Differences have also been reported in the flexibility of each domain. MD studies of CaM predicted greater flexibility in the N-terminal compared to the C-terminal domain.^26-28,58 In a recent theoretical study Tripathi and Portman found that local unfolding (“cracking”) is necessary in the closed-to-open transition in the C-domain, in contrast to the more flexible N-domain.²⁸ The results presented here are consistent with the higher flexibility of the N-domain in apoCaM.

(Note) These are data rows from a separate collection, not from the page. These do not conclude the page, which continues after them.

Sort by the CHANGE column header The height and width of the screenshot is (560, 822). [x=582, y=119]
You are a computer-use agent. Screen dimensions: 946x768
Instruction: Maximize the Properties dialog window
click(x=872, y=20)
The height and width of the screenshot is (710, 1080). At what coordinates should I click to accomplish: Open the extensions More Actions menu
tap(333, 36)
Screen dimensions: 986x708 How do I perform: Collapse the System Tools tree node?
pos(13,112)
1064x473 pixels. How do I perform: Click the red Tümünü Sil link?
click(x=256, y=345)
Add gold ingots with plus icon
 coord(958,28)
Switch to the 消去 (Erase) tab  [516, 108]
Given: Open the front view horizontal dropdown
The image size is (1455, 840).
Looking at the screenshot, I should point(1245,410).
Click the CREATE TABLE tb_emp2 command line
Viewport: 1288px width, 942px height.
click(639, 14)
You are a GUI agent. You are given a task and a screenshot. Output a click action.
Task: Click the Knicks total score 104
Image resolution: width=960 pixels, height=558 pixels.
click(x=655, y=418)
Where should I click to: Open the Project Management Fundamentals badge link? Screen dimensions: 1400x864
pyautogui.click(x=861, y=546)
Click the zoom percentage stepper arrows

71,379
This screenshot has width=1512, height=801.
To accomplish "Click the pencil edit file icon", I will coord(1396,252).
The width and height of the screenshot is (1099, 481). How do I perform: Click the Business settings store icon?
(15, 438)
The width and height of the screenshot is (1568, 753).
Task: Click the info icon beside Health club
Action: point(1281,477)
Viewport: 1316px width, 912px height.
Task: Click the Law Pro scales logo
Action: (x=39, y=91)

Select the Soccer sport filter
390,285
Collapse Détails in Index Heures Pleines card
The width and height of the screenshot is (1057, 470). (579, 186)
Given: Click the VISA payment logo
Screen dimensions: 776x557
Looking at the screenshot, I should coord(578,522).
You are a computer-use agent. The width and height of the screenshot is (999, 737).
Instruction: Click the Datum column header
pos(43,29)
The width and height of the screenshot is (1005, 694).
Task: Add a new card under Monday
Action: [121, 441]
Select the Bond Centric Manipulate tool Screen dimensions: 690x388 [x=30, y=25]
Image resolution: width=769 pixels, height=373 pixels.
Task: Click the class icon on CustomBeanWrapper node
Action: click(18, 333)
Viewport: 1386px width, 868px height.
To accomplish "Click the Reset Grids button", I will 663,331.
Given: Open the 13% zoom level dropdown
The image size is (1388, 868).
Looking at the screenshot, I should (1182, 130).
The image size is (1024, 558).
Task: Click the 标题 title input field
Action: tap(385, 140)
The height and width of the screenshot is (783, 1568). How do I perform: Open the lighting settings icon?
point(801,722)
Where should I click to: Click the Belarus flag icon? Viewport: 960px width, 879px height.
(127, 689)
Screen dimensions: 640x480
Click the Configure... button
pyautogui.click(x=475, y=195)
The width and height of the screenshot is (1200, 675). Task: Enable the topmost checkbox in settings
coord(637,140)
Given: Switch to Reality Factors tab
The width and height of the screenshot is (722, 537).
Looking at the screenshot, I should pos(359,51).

Given the conformational changes necessary for Ca²⁺ binding, the rates of Ca²⁺ dissociation or binding must represent lower limits on the rates of conformational changes. According to the population shift picture of protein function,^2-7 the conformational changes required for Ca²⁺ binding are already present within the dynamics of CaM in the absence of Ca²⁺. From this point of view, static closed or open structures of CaM are not expected, and fluctuations exploring a range of conformations can be anticipated within each domain in the absence of Ca²⁺. Interestingly, the dynamics observed are significantly faster than Ca²⁺ binding and dissociation kinetics, suggesting either that the dynamics are decoupled from Ca²⁺ binding and release, or that Ca²⁺ binding and dissociation events occur at low probability with each conformational fluctuation.

Conclusions

This study demonstrates detection of dynamics by FRET-FCS with FRET probe labeling sites separated by 25 to 30 Å. The goal of the study was to investigate conformational dynamics within the N-terminal and C-terminal domains of CaM. The use of an acceptor fluorophore absorbing in the near-infrared produced a Förster radius of <40 Å, providing sensitivity to FRET over shorter distances than typical for commonly used visible fluorophores. The presence and time scale of intramolecular dynamics were detected by application of a global fitting approach reported previously.²¹

Comparison of autocorrelation and cross-correlation decays reveals dynamics in both the N-terminal and C-terminal domains on the 30 to 40 μs time scale. The results indicate a greater amplitude of dynamics at low Ca²⁺ in the N-terminal domain of CaM, consistent with the reported greater flexibility of that domain. The amplitude of dynamics was strongly sensitive to Ca²⁺ in the N-terminal domain, in contrast to the C-terminal domain, where the amplitude changed little with Ca²⁺ concentration. The Ca²⁺ dependence of amplitudes suggests that the dynamics detected in the N-terminal domain (but not in the C-terminal domain) are coupled to conformational changes in the Ca²⁺-binding E-F hand domains. This result is consistent with the presence of dynamic, flexible domains.